Extracted data:
= Beginning of Section =

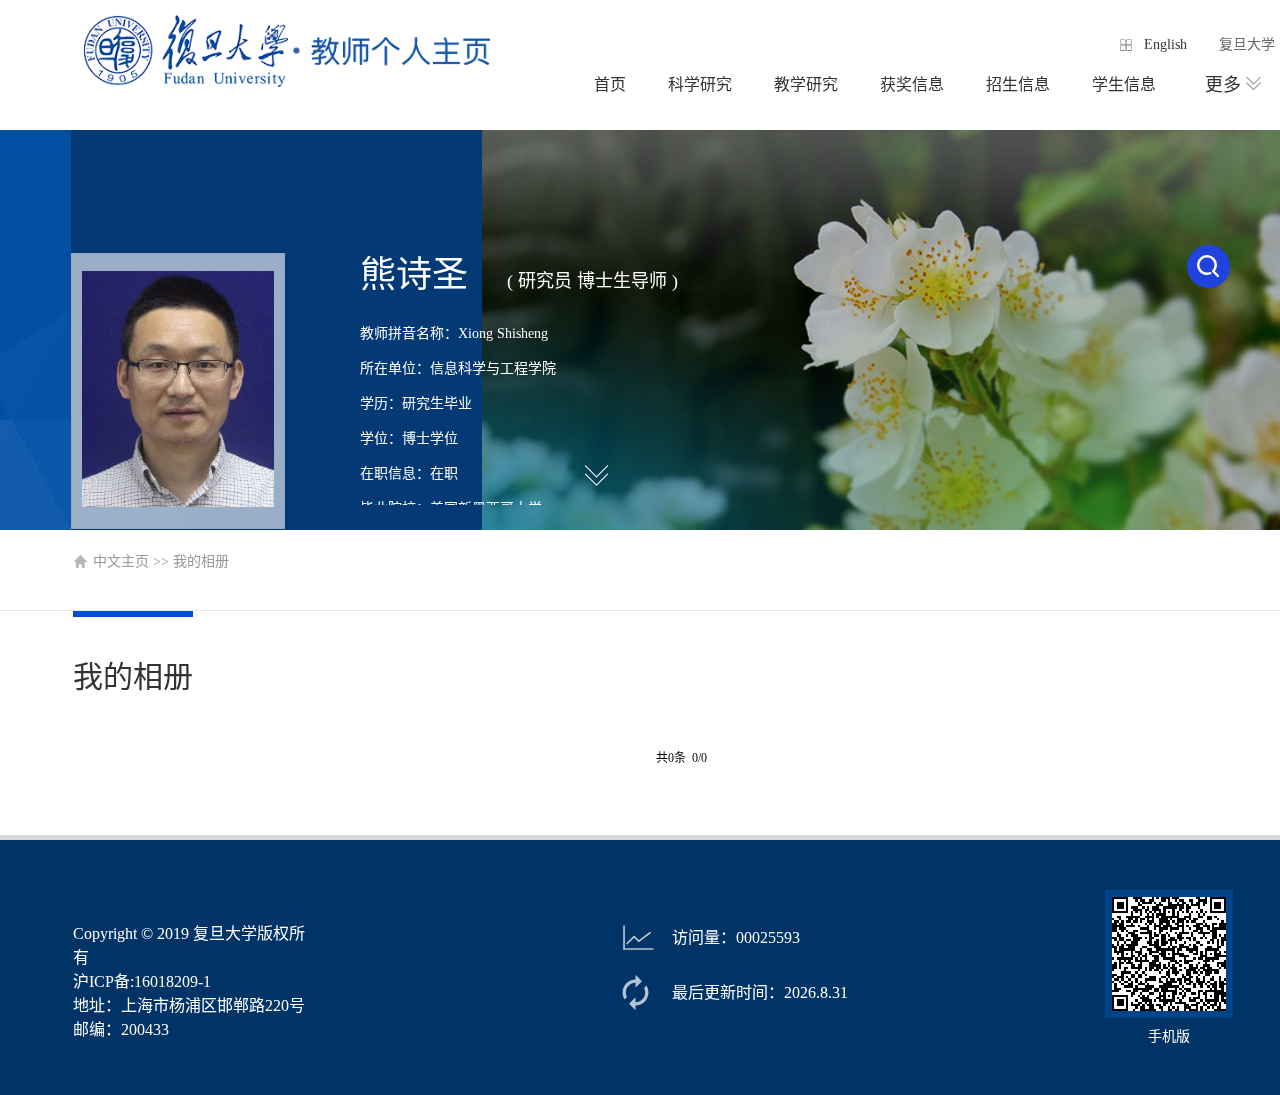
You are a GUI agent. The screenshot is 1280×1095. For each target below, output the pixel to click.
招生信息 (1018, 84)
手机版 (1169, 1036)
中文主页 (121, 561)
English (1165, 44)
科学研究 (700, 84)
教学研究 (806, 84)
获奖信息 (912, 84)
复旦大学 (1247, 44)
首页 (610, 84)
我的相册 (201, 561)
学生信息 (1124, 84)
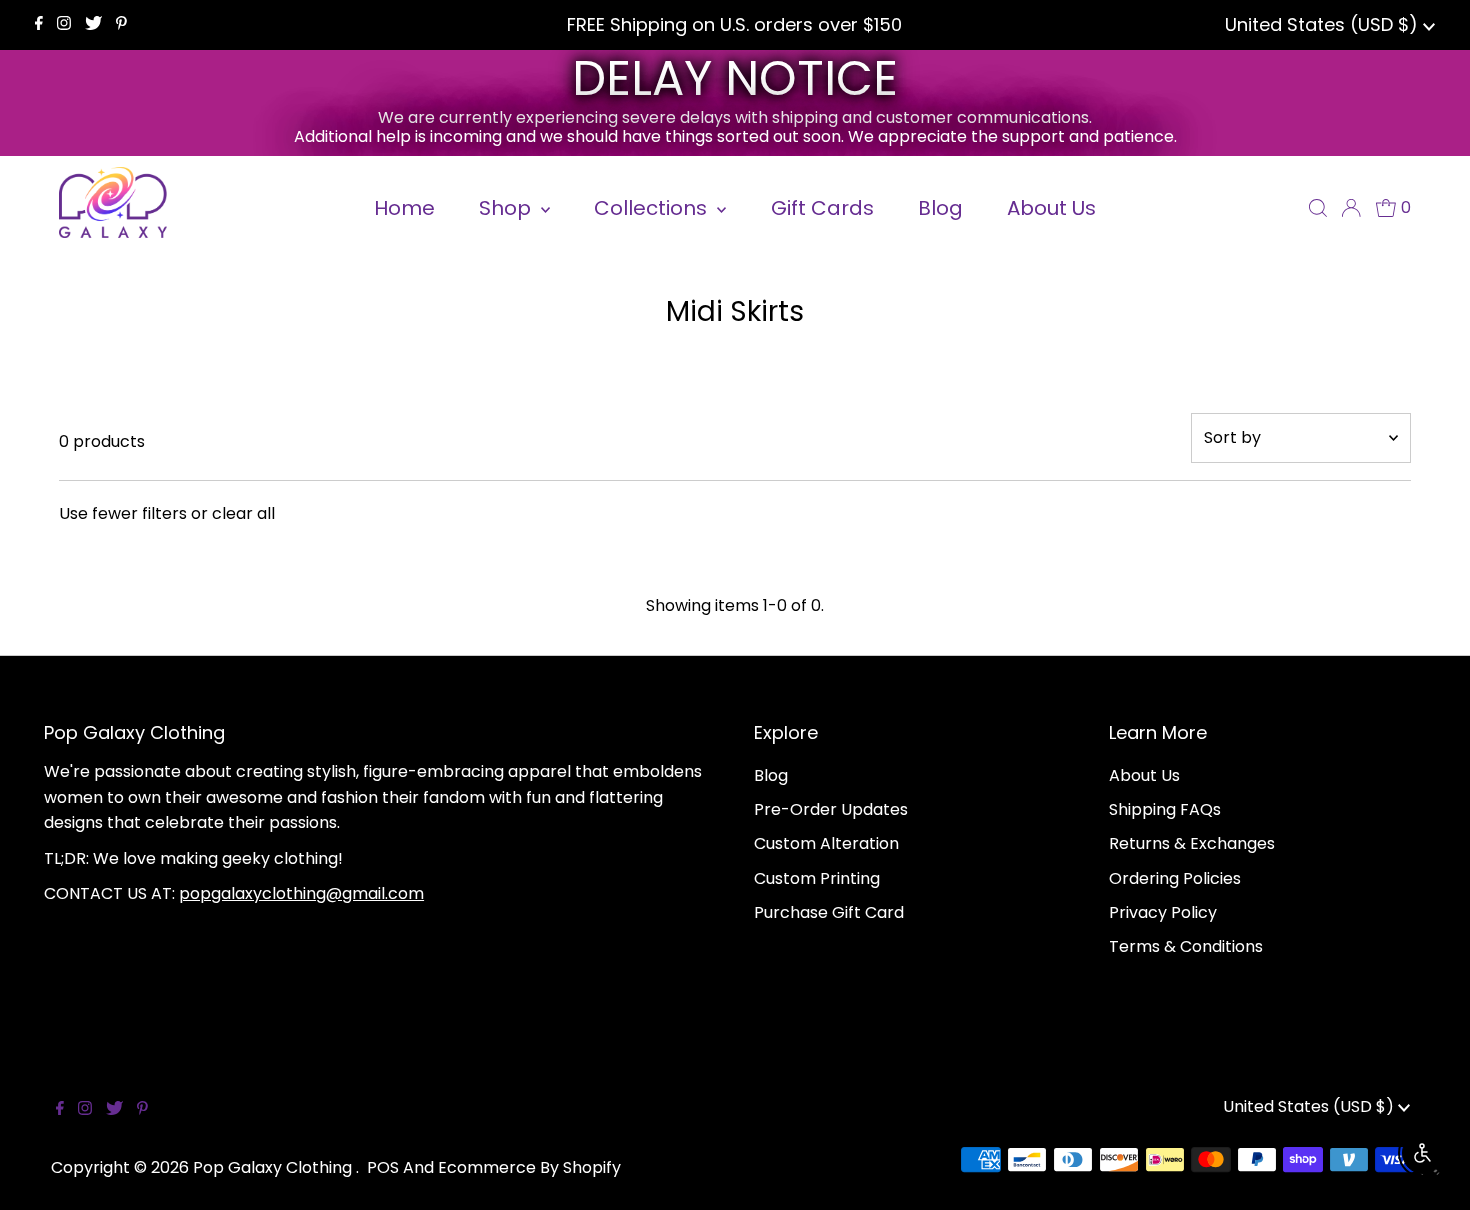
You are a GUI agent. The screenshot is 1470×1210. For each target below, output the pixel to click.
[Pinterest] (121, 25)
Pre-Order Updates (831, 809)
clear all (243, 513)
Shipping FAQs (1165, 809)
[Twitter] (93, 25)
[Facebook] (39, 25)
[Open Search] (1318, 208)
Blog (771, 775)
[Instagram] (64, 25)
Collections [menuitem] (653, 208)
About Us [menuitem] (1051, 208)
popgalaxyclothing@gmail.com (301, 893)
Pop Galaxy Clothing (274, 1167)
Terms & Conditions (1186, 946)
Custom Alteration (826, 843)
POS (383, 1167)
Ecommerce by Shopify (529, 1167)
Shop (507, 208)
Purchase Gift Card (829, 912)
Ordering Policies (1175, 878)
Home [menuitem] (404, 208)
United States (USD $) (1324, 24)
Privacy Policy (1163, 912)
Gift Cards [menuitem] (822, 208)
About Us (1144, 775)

= End of Section =
= Beginning of Section =

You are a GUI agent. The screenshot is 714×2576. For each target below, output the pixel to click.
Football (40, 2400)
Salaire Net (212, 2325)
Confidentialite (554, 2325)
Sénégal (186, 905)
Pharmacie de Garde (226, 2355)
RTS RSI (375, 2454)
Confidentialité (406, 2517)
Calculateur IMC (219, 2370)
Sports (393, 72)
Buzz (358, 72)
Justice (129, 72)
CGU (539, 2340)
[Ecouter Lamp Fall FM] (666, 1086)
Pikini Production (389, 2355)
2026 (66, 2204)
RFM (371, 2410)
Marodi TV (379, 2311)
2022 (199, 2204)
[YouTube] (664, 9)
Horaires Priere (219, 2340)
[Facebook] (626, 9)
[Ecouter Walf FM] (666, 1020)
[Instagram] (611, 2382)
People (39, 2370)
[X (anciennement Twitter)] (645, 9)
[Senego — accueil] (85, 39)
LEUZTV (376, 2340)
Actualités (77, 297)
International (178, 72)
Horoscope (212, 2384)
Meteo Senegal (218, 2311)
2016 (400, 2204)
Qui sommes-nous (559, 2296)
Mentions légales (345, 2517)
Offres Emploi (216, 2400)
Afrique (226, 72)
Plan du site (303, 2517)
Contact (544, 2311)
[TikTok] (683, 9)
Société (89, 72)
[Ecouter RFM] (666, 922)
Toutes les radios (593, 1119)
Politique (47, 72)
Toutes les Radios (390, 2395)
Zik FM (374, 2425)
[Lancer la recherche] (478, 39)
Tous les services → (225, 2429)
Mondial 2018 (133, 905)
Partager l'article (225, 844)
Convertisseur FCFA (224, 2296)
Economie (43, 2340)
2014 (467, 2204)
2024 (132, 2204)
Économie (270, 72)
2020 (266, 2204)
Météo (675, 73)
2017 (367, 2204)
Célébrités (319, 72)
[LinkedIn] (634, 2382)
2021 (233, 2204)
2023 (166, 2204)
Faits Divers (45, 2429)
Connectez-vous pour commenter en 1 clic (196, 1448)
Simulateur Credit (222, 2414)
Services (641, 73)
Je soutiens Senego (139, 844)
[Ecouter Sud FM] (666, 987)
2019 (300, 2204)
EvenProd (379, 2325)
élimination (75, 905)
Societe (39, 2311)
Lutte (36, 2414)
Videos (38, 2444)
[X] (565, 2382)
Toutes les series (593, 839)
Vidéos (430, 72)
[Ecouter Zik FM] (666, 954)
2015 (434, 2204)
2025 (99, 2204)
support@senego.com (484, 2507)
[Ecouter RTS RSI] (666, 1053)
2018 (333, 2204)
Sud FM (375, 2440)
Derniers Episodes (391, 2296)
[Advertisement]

= End of Section =
= Beginning of Section =

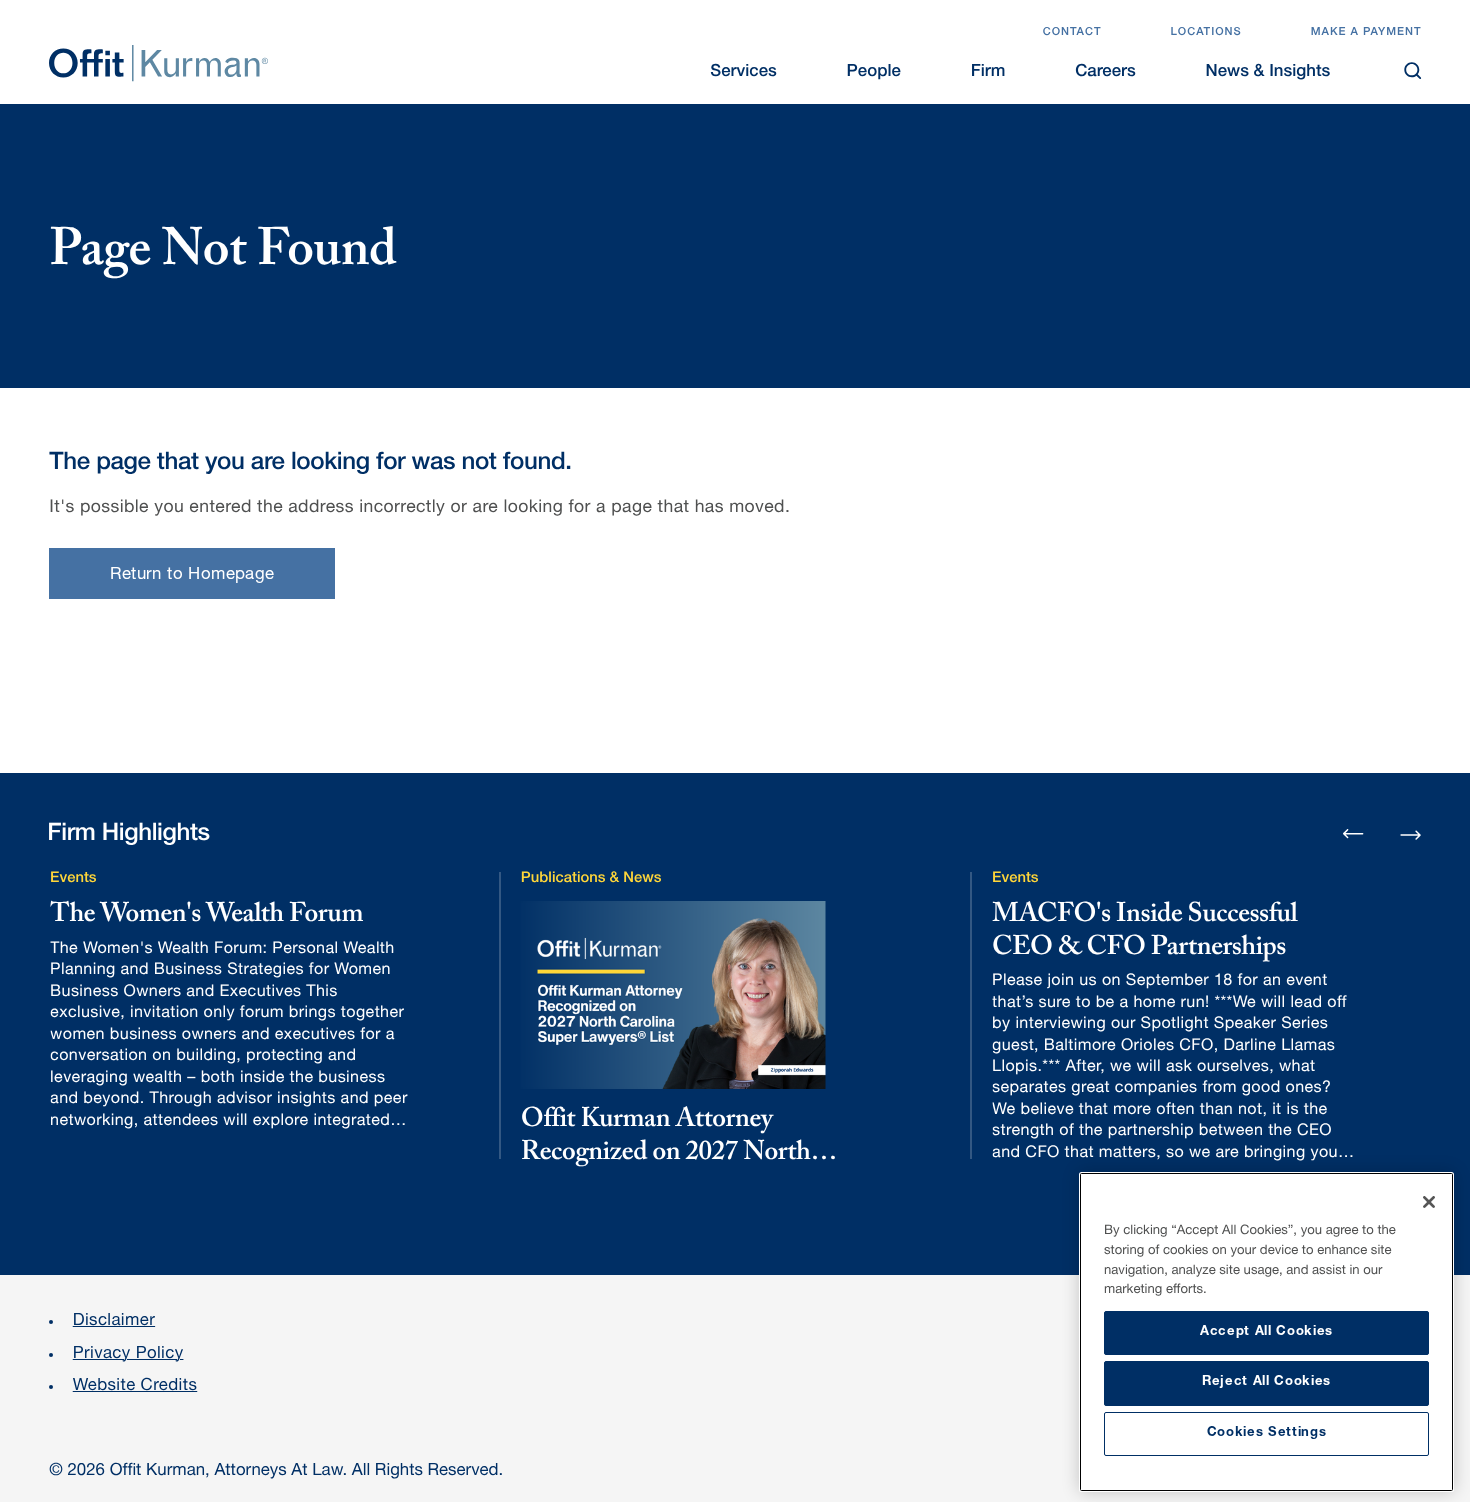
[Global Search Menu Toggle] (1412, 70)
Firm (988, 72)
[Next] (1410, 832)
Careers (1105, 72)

= End of Section =

What you have to do: Write out exactly the lines above between the line with "2015 (434, 2204)" and the line with "[Advertisement]", inclusive, and nothing beyond them.

Answer for the task:
2015 (434, 2204)
2025 (99, 2204)
support@senego.com (484, 2507)
[Ecouter RTS RSI] (666, 1053)
2018 (333, 2204)
Sud FM (375, 2440)
Derniers Episodes (391, 2296)
[Advertisement]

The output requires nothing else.